**Problem:**
Copy out every line from the one containing "You are a computer-use agent. Image" through the end of the listing, requests included, and scale each coordinate in the answers by 0.25, rounding to whole numbers with halves rounded up. Give only those lines.

## Start

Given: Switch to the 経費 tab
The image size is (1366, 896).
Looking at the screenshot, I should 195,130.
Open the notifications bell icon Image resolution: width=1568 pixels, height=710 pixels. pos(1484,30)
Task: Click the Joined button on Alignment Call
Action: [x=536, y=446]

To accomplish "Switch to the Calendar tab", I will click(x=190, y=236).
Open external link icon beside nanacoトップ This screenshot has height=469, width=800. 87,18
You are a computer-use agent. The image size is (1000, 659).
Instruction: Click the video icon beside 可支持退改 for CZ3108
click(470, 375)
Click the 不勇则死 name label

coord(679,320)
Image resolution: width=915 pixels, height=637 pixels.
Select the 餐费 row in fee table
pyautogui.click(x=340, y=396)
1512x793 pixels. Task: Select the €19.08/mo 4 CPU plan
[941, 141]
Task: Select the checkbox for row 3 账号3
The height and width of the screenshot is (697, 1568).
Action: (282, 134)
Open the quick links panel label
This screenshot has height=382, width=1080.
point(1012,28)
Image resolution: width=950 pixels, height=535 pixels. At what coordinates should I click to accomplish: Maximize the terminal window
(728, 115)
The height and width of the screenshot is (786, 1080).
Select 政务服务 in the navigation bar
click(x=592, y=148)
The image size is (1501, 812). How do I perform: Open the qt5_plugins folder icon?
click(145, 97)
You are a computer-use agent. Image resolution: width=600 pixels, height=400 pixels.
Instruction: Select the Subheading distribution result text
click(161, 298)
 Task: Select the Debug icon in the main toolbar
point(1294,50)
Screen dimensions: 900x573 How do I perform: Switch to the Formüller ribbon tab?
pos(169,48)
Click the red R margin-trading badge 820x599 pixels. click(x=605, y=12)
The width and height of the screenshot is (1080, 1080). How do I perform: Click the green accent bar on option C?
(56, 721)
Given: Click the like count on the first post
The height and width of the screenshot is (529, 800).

## End

**Task output:**
You are a computer-use agent. Image resolution: width=600 pixels, height=400 pixels.
Instruction: Select the Subheading distribution result text
click(40, 75)
 Task: Select the Debug icon in the main toolbar
point(324,13)
Screen dimensions: 900x573 How do I perform: Switch to the Formüller ribbon tab?
pos(42,12)
Click the red R margin-trading badge 820x599 pixels. click(x=151, y=3)
The width and height of the screenshot is (1080, 1080). How do I perform: Click the green accent bar on option C?
(14, 180)
Given: Click the like count on the first post
The height and width of the screenshot is (529, 800).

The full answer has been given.